What you need to know:
- There are more than 40 slums in the capital city.
- Besides poor infrastructure and sanitation, solid waste is one thing that cannot go unnoticed.
- Unfortunately, most of the waste ends up being burnt or dumped indiscriminately.
Hundreds of thousands, if not millions, of Nairobi residents could be exposed to harmful fumes from open burning of solid waste.
With more than half (60 per cent) of Nairobi residents living in slums, the problem may be much bigger than what is seen.
There are more than 40 slums in the capital city and besides poor infrastructure and sanitation, solid waste is one thing that cannot go unnoticed.
Unfortunately, most of the waste ends up being burnt or dumped indiscriminately, threatening not only the environment but millions of lives through air pollution.
The Dandora dumpsite, for instance, is always smoking, besides a pungent smell felt several kilometres away.
Particulate matter remains highest in Nairobi, with current readings showing it is 70 per cent above the World Health Organization (WHO) recommended maximum level.
A new review on air pollution warns that open burning of solid waste is a global threat to human health and safety which requires urgent action.
The Global Review on Safer End of Engineered Life shows that much of air pollution comes especially from open burning of solid waste and dumpsites.
Researchers examined challenges of open-air burning of waste to work and public safety. They identified ways through which people become exposed to potential harm from plastic waste, medical waste, electronic waste, construction and demolition waste, and land disposal.
They found the most common form of waste management in slums is open air burning. “Participants in the informal waste sector often cause open burning, but the informal workers and their communities, for example in informal settlements, are also most vulnerable to exposure from the associated emissions,” states the report.
This is because waste is burned close to homes, within industrial or commercial premises, and in large uncontrolled dumpsites.
But a hazardous cocktail of emissions released into the atmosphere and onto land “threatens the environment and the health of those who live and work nearby,” states the report.

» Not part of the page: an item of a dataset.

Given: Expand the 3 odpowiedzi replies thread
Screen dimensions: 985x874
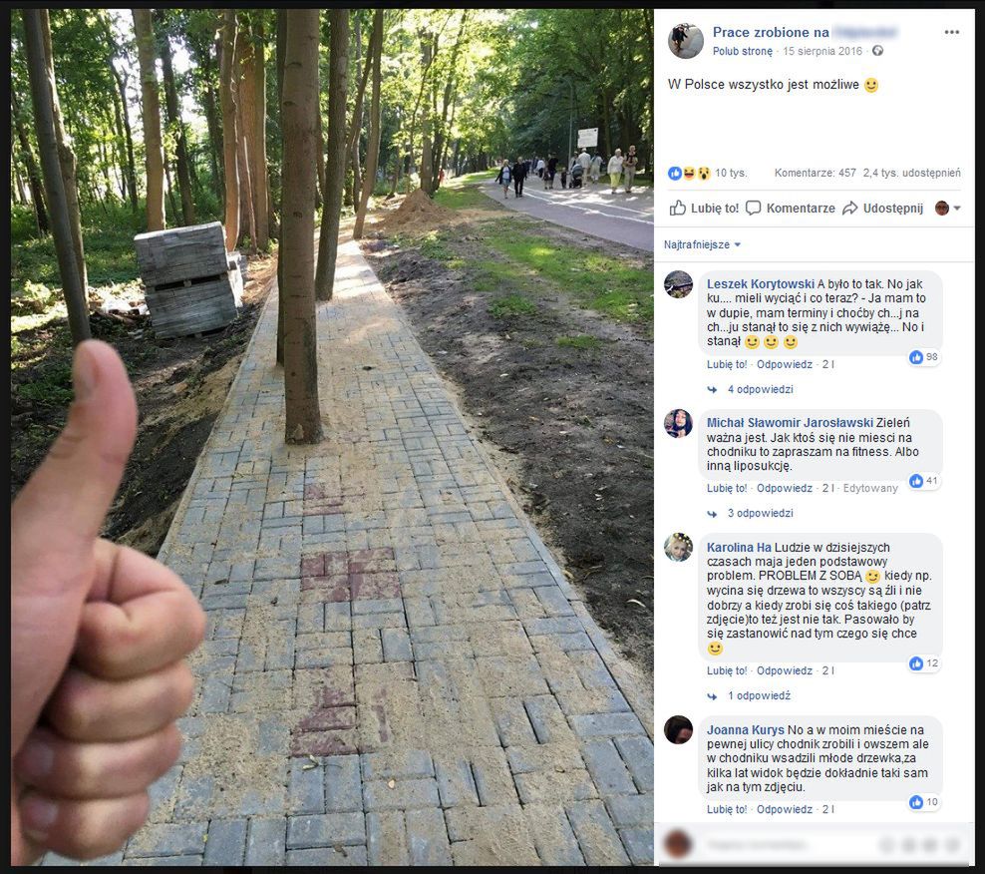Looking at the screenshot, I should pyautogui.click(x=760, y=514).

The review found evidence of emissions from open burning classified as persistent organic pollutants, carcinogenic (cancer-causing), mutagenic (mutation-causing pollutants), those that cause immunological and developmental impairments, and those that may lead to reproductive abnormalities.

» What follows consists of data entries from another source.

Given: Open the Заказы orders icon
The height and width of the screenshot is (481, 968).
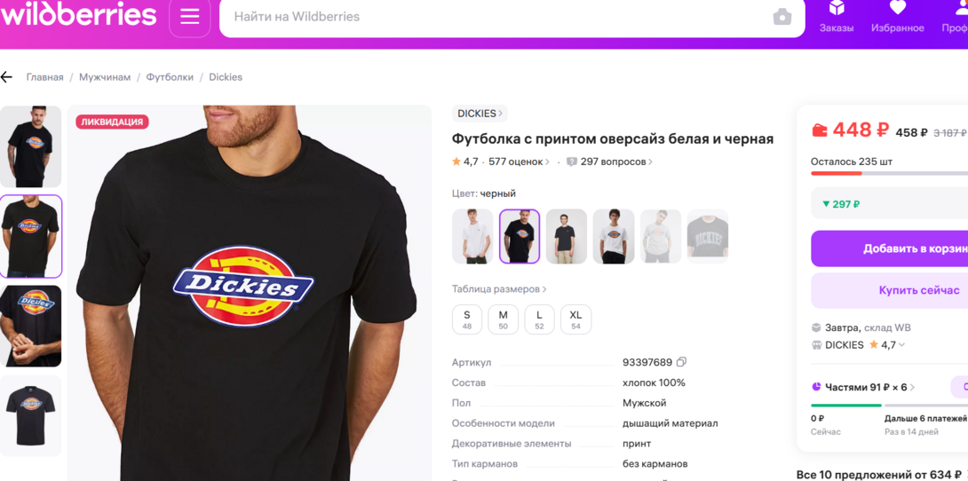Looking at the screenshot, I should 837,17.
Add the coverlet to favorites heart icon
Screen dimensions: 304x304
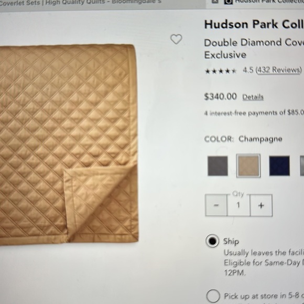176,39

This is evident in the number of women who have lost pregnancies in different countries. A report published by the Lancet Planetary Health showed that pregnant women in South Asia who have been exposed to air pollution face an increased risk of pregnancy loss, miscarriage and stillbirth.
Researchers found that an estimated 349,681 pregnancy losses each year across India, Bangladesh and Pakistan were associated with bad air quality.
According to the review, the risk from solid waste are higher in low and middle income countries like Kenya than in developed nations.
It shows that uncontrolled burning of waste was found particularly to be widespread in low- and middle-income countries where collection and disposal systems are often poor or completely absent.
The major global study found widespread use of unsafe management and disposal practices, showing that half a billion tonnes (24 per cent) of all the municipal solid waste generated on earth is not collected. A further 27 per cent is mismanaged following collection, and much of this is disposed of by open burning.
For instance, the combustion of medical waste in most places is rudimentary, which is done in brick-built incinerators.
“While these devices improve combustion temperature in comparison to open burning, they lack auxiliary fuel sources to maintain a sufficiently high temperature and do not incorporate emissions (air pollution) control technology,” said the report.